Intermittent spray cooling - Solution to optimize spray cooling

Abstract

An optimal spray cooling system would deliver just the right amount of coolant to remove the required heat flux and simultaneously avoid both, a dry out scenario and a thick film (of coolant) deposition on the surface. In most systems, the heat flux varies temporally and the object to be cooled needs to be maintained within a particular temperature range. Promoting phase change helps in reducing coolant requirement. One of the ways to meet all the three requirements is by intermittent spray cooling (ISC), in which the spray mechanism is activated only when the temperature starts rising above a set limit.
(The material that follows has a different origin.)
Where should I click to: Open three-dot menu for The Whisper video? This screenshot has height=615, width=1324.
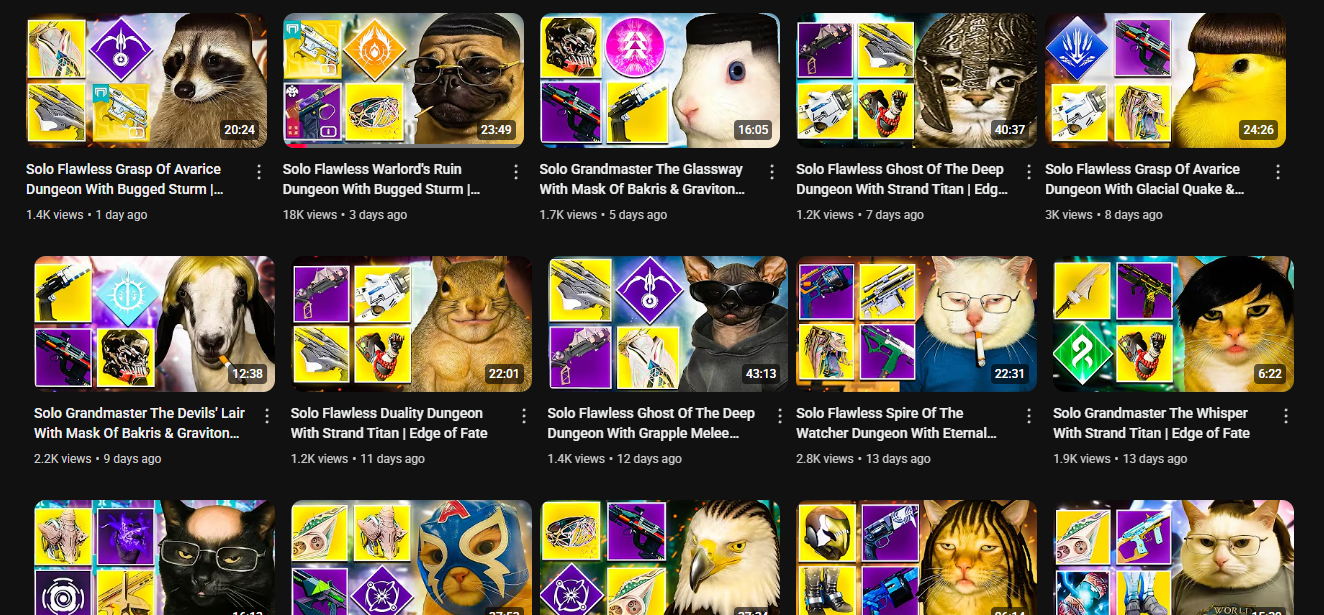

A commercially available, low flow rate, nozzle was used along with a micro-solenoid valve to implement intermittent spray cooling. A thermal test chip (with integrated heaters to simulate heat source and diodes which act as temperature sensors) was used as target surface to be cooled. De-ionized water was used as coolant and flow rate was within the range of 0.25-0.5 ml/sec. Both steady state (continuous sprays) and intermittent spray cooling experiments were conducted. The main objective of this work is to study the effect of different parameters (heat flux, flow rate, and set-point temperature) on the fluctuation (amplitude) of surface temperature, heat transfer coefficient, valve frequency and on-off periods. Transient temperature fluctuations, transient heat transfer coefficients and frequency of the process were recorded for nozzle pressures of 2, 4 and 6 bar for heat fluxes of 11, 22, and 33 Watts/cm2 at 5, 10 and 15 °C above the steady state temperature. This paper attempts to understand the various physical factors which affect and dominate the intermittent spray cooling process. An important conclusion is that the temperature fluctuations are minimized when the surface temperature is at sufficient superheat, due to the cushioning effect provided by the evaporation/boiling of the liquid film present on the surface during spray off period. © 2012 IEEE.